[Collected data entries]
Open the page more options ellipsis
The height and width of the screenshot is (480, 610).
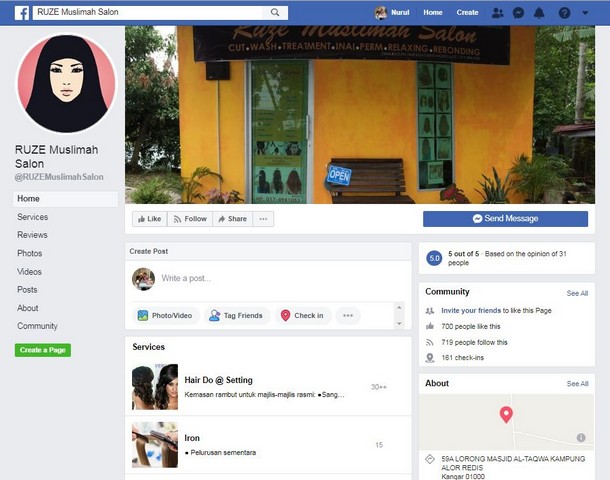[264, 219]
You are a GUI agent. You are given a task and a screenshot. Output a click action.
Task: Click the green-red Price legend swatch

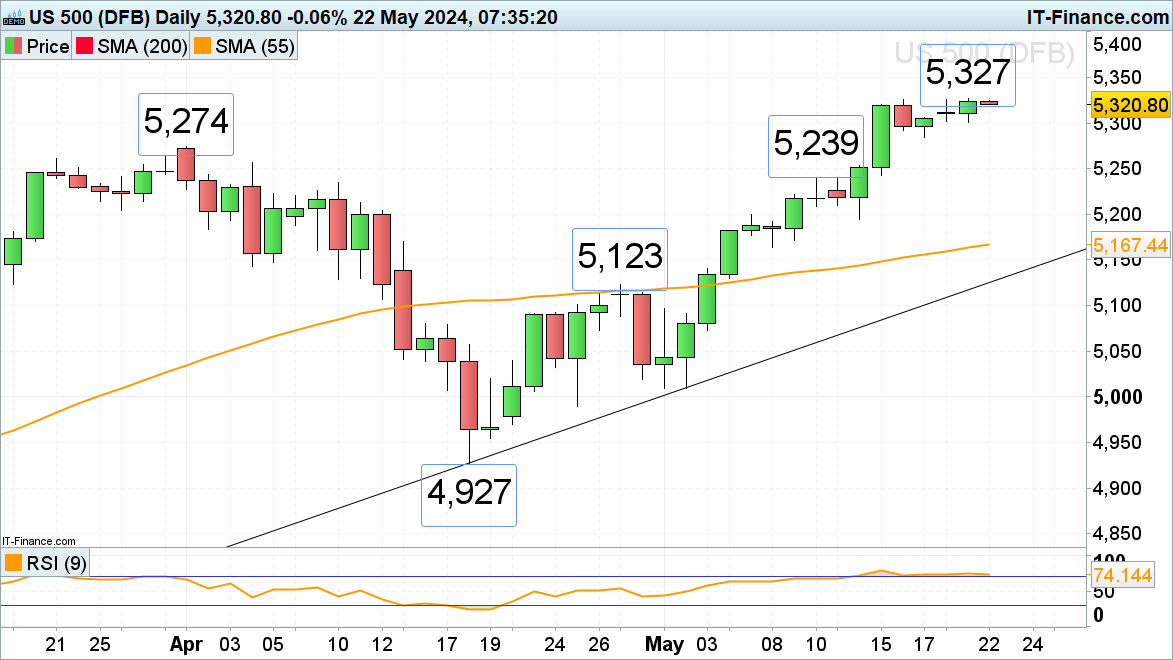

> _Description of the task_: Because pictures are not wanted, give every entry above again exactly without them.

> _Problem solution_:
Open the page more options ellipsis
The height and width of the screenshot is (480, 610).
[264, 219]
You are a GUI agent. You are given a task and a screenshot. Output a click action.
Task: Click the green-red Price legend swatch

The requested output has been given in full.